• WHAT THE EXERCISE ASKS: Exact copy, no pictures: set down every entry below as written.

• DATASET:

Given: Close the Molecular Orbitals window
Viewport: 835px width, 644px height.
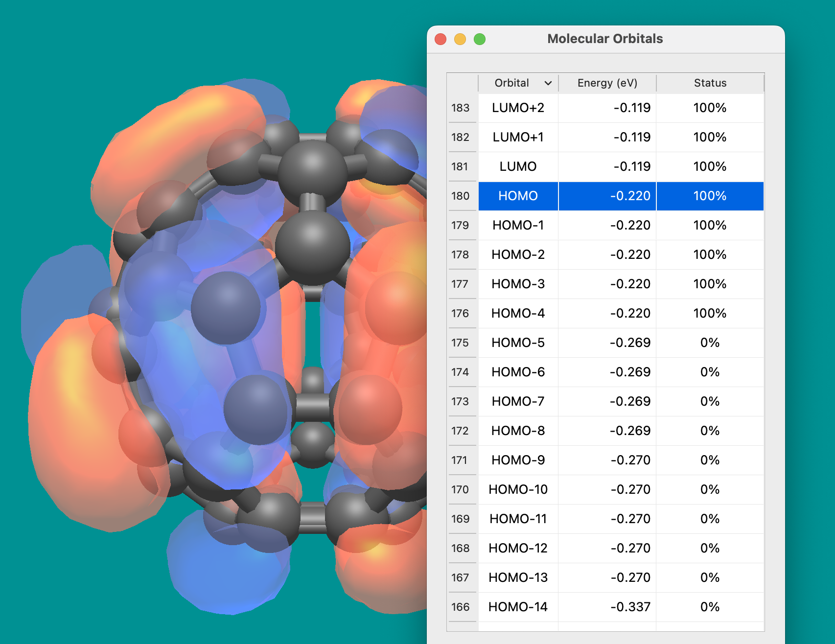Looking at the screenshot, I should point(441,39).
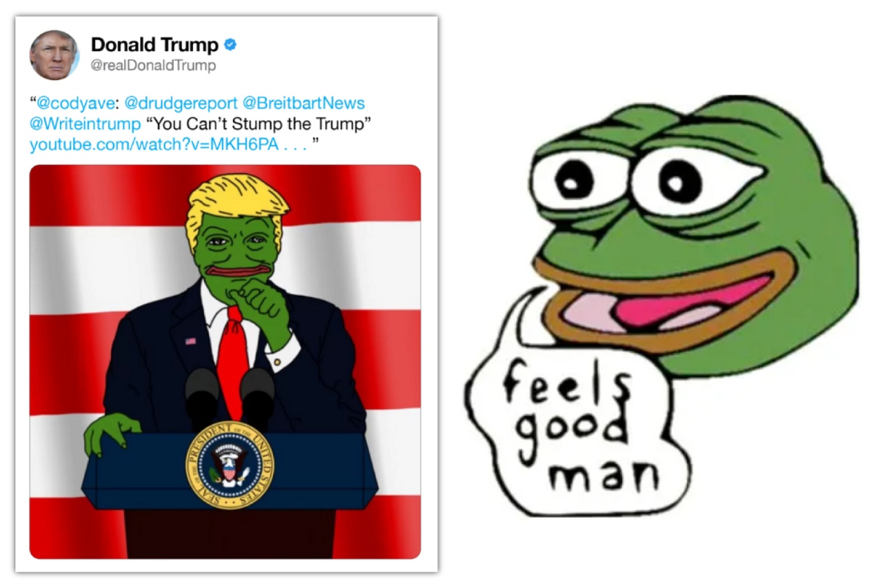Open the tweet's attached cartoon image
883x588 pixels.
pos(225,362)
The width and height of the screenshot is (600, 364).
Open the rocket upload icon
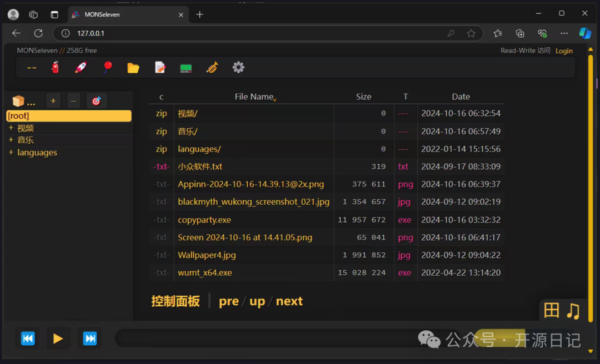point(81,68)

• TASK RESULT:
Given: Close the Molecular Orbitals window
Viewport: 835px width, 644px height.
Looking at the screenshot, I should point(441,39).
Open the tweet's attached cartoon image
883x588 pixels.
pos(225,362)
The width and height of the screenshot is (600, 364).
Open the rocket upload icon
point(81,68)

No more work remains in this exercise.